Saved entries:
::::::

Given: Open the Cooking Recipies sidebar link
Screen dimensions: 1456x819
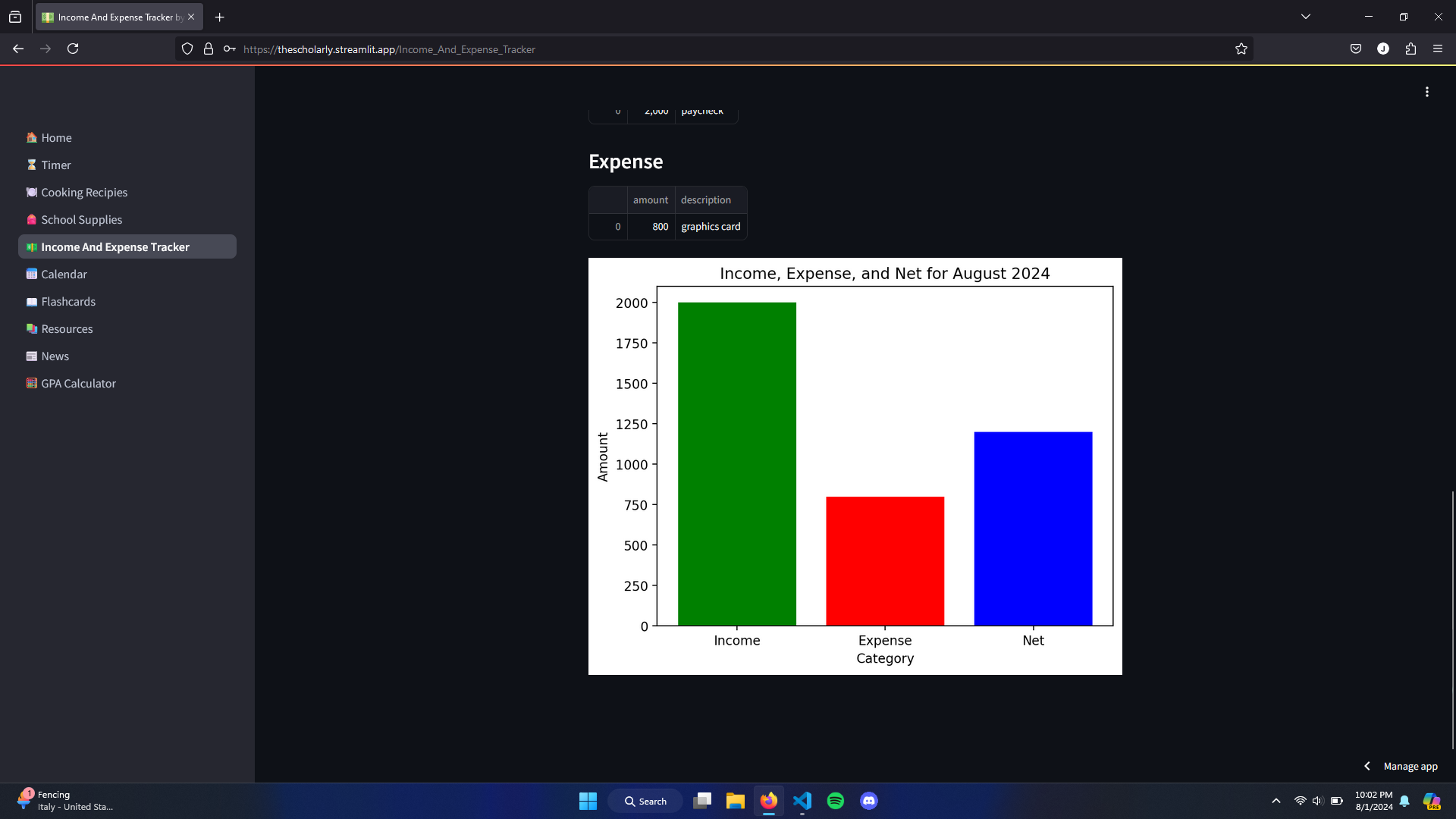Looking at the screenshot, I should click(84, 193).
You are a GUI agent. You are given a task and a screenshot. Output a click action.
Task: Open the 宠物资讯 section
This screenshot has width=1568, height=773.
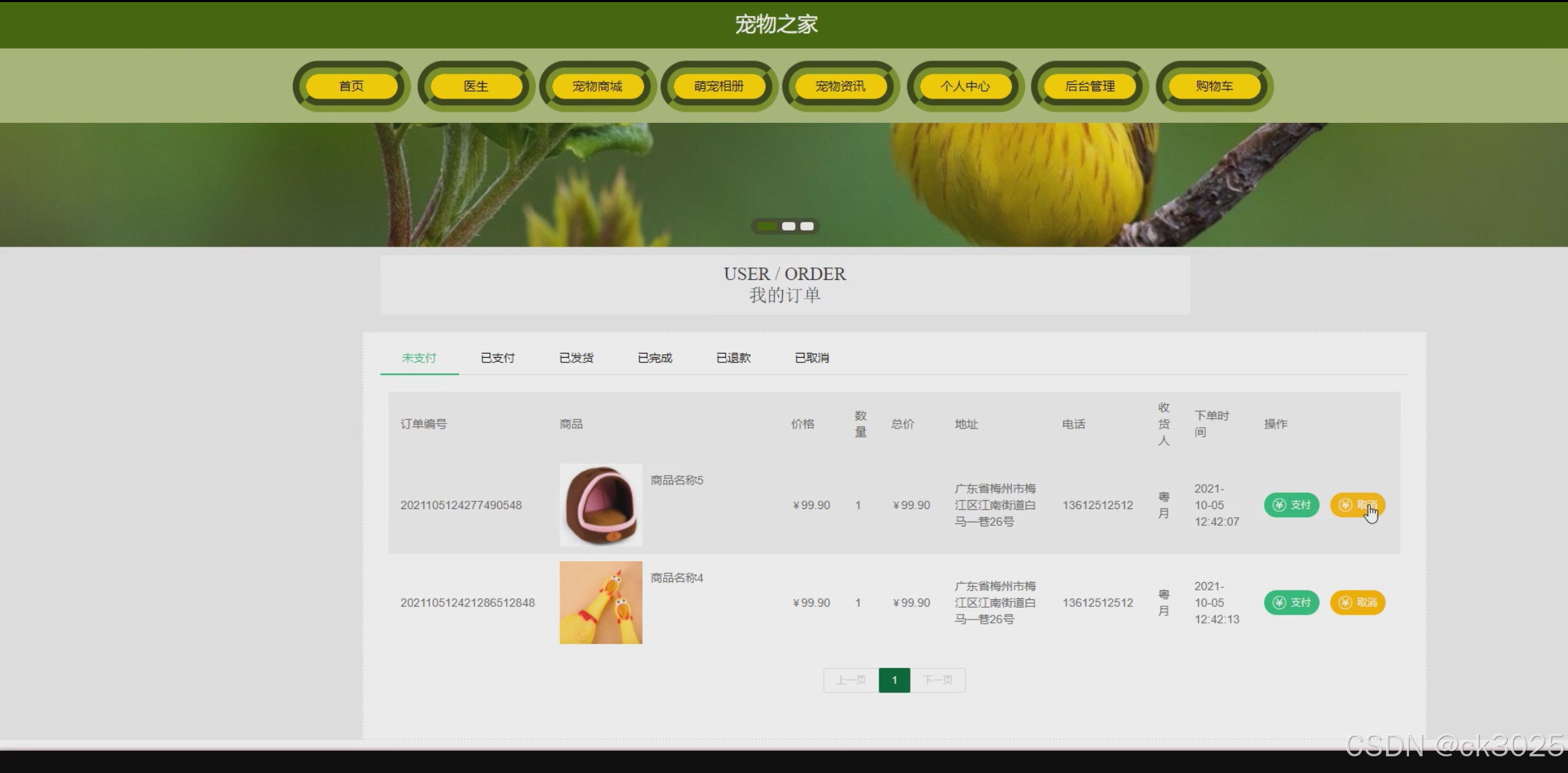coord(841,86)

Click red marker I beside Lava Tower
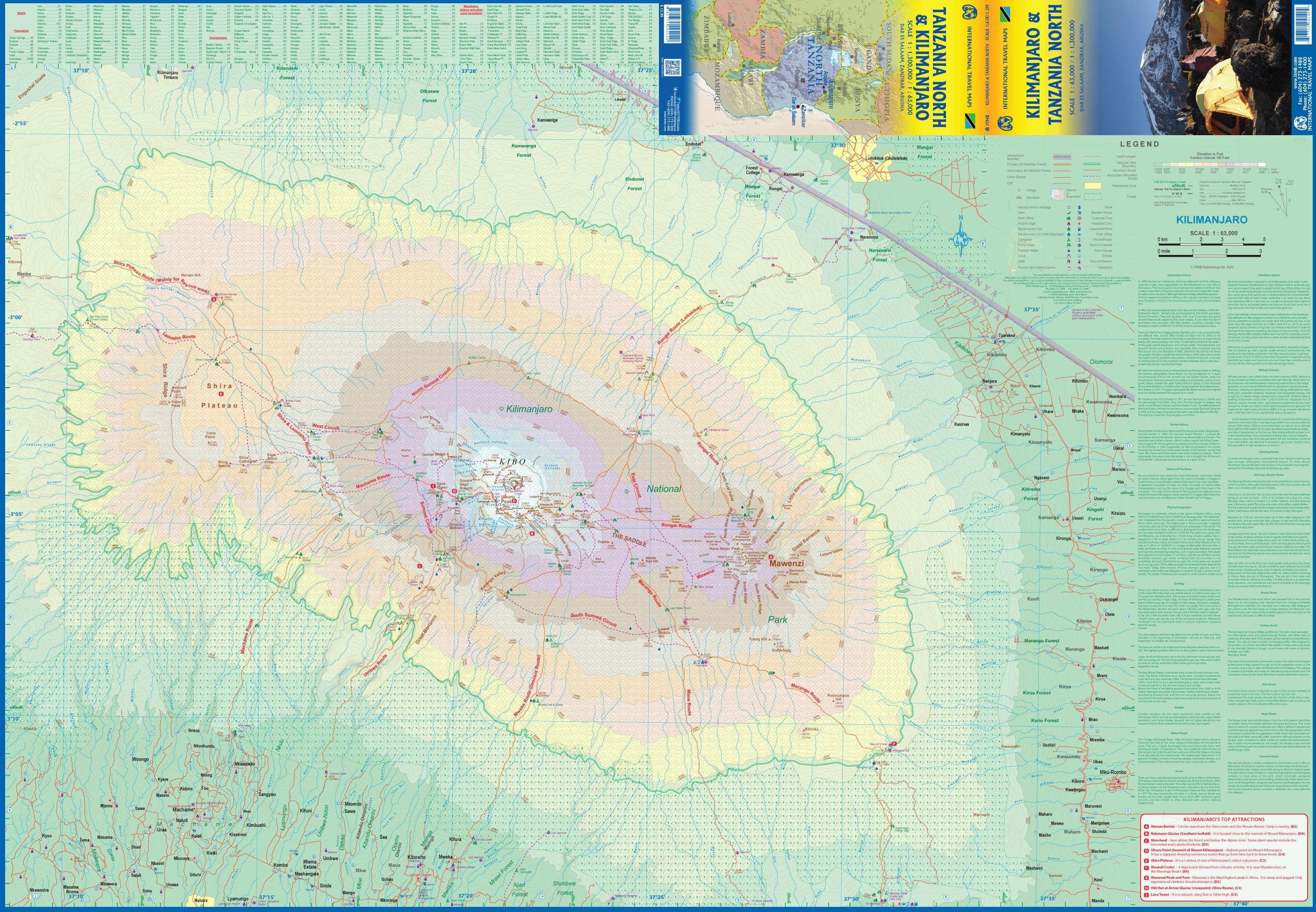[x=433, y=486]
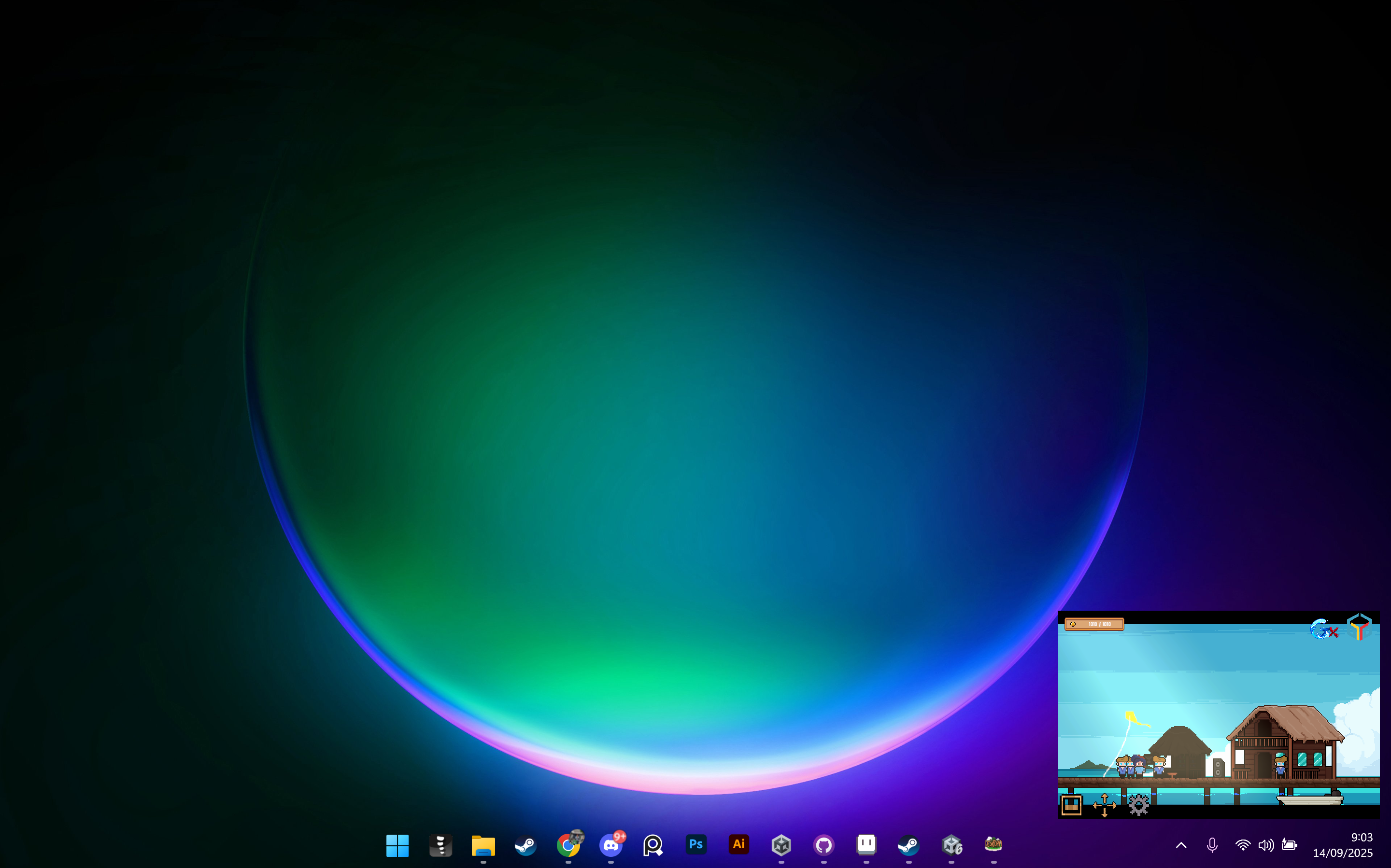This screenshot has width=1391, height=868.
Task: Open the Unity Hub taskbar icon
Action: click(781, 844)
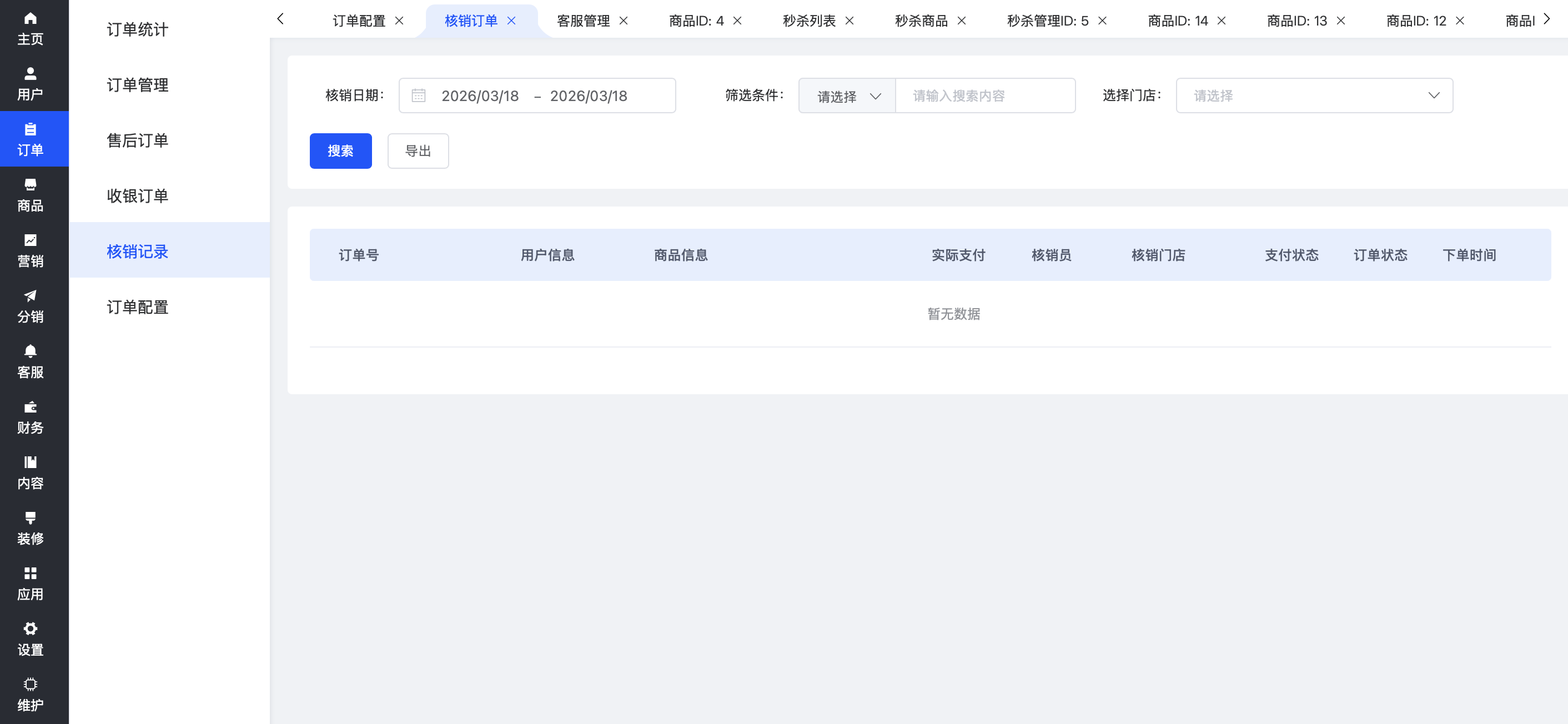
Task: Close the 客服管理 tab
Action: click(624, 21)
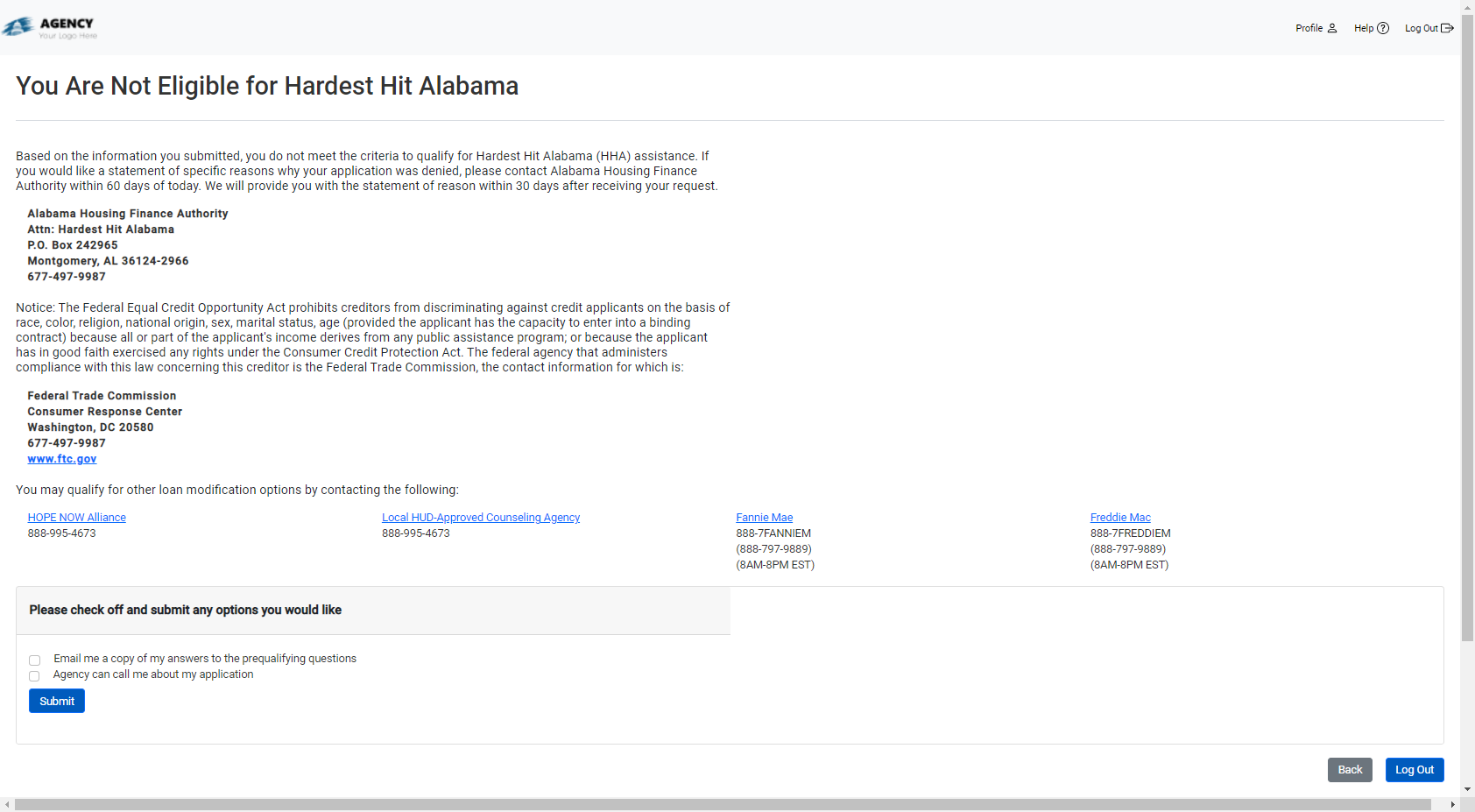Click the Agency logo
Viewport: 1475px width, 812px height.
click(52, 27)
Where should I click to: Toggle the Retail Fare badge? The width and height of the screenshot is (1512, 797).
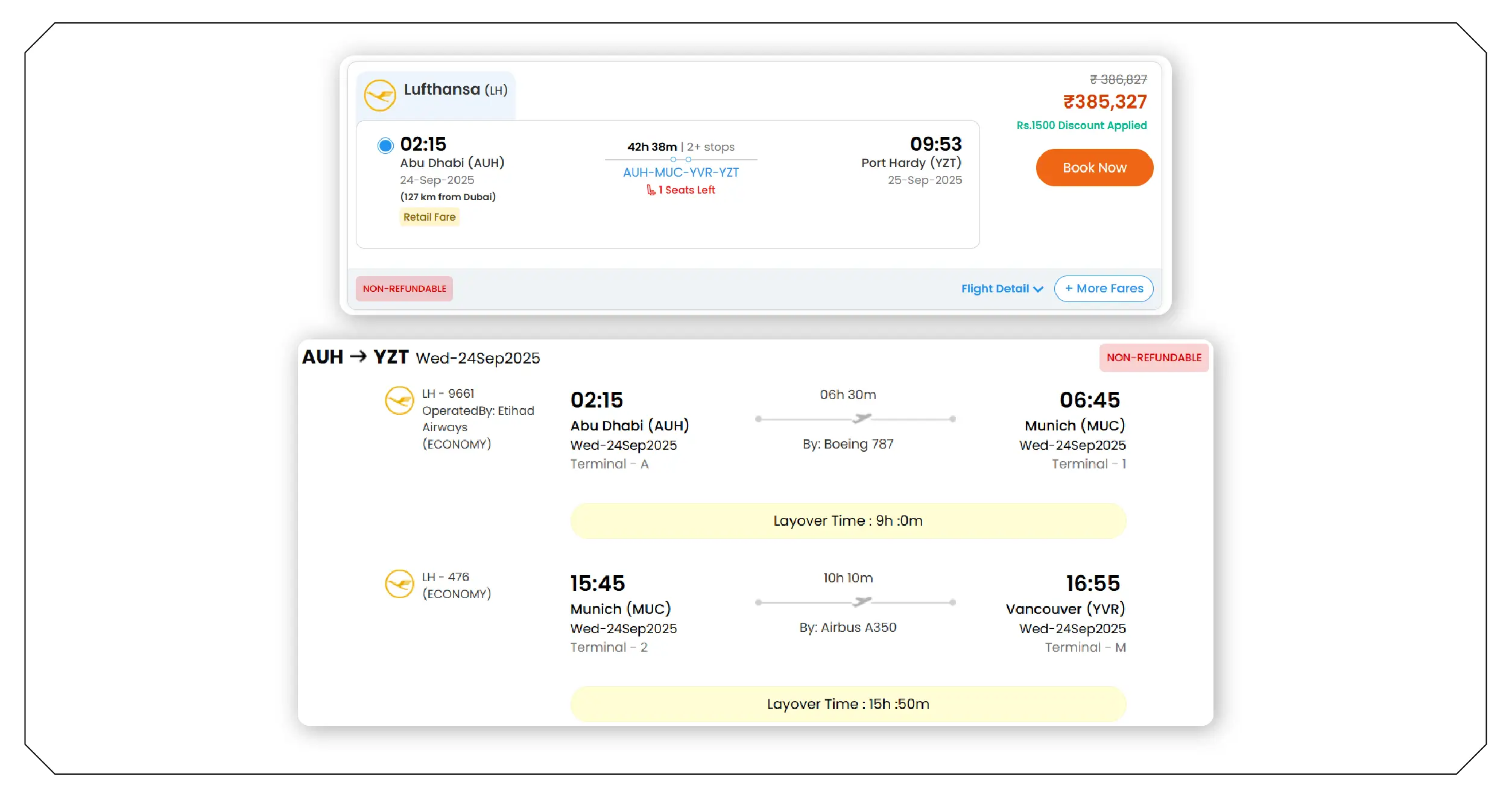(x=429, y=216)
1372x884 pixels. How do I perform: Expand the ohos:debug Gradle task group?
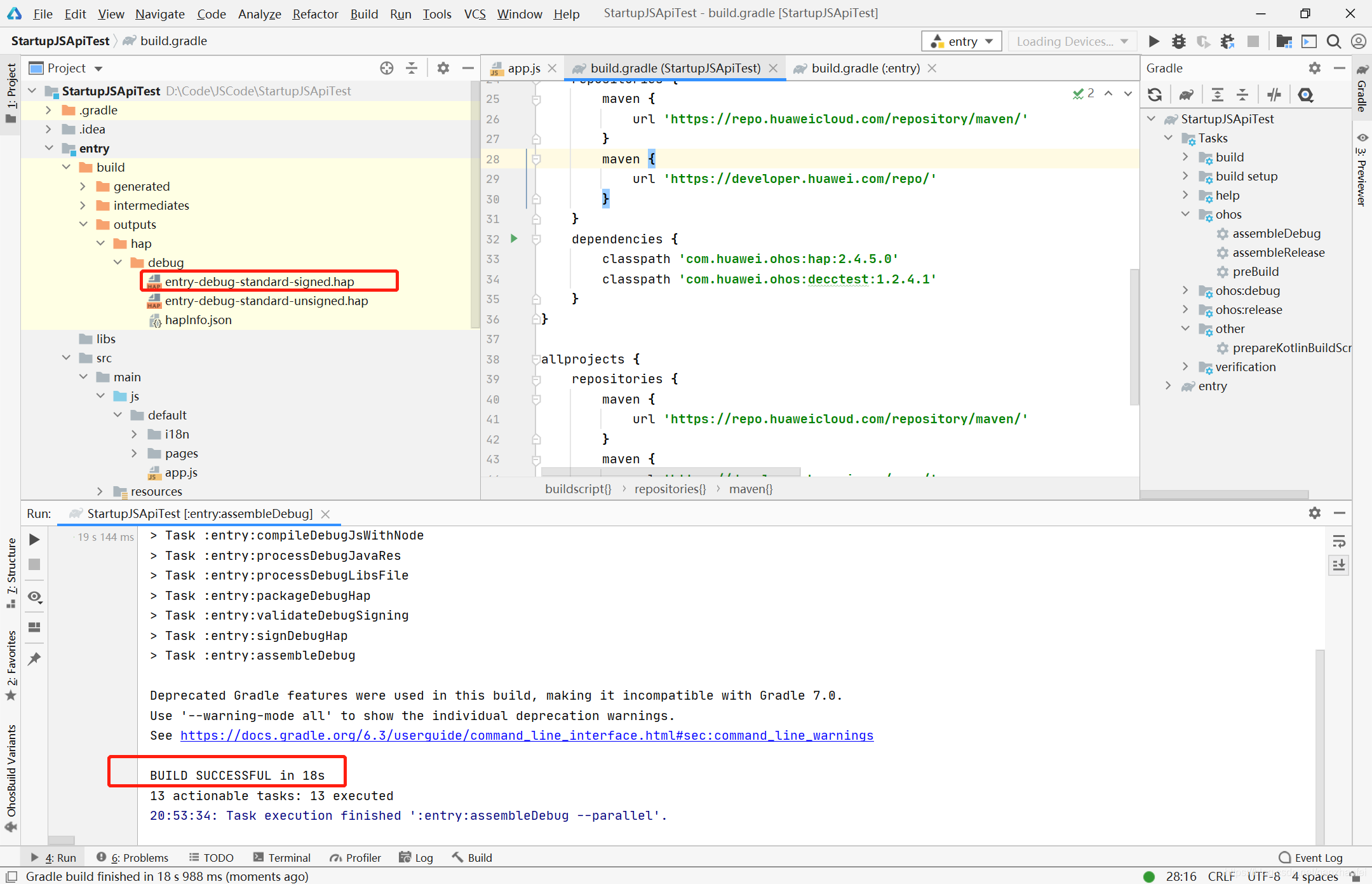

::::::

→ WORK TO COMPLETE: Write out the lines from the line with "This screenshot has width=1568, height=773." through the end of the records exactly; do not include pictures or any other lines.

→ FINISHED TASK:
This screenshot has width=1568, height=773.
coord(841,86)

Click red marker I beside Lava Tower
[x=433, y=486]
This screenshot has width=1391, height=868.
Task: Open the Unity Hub taskbar icon
Action: click(781, 844)
Task: Close the 客服管理 tab
Action: click(624, 21)
Click the Agency logo
Viewport: 1475px width, 812px height.
click(52, 27)
Where should I click to: Toggle the Retail Fare badge? The width and height of the screenshot is (1512, 797).
(x=429, y=216)
1372x884 pixels. How do I perform: Expand the ohos:debug Gradle task group?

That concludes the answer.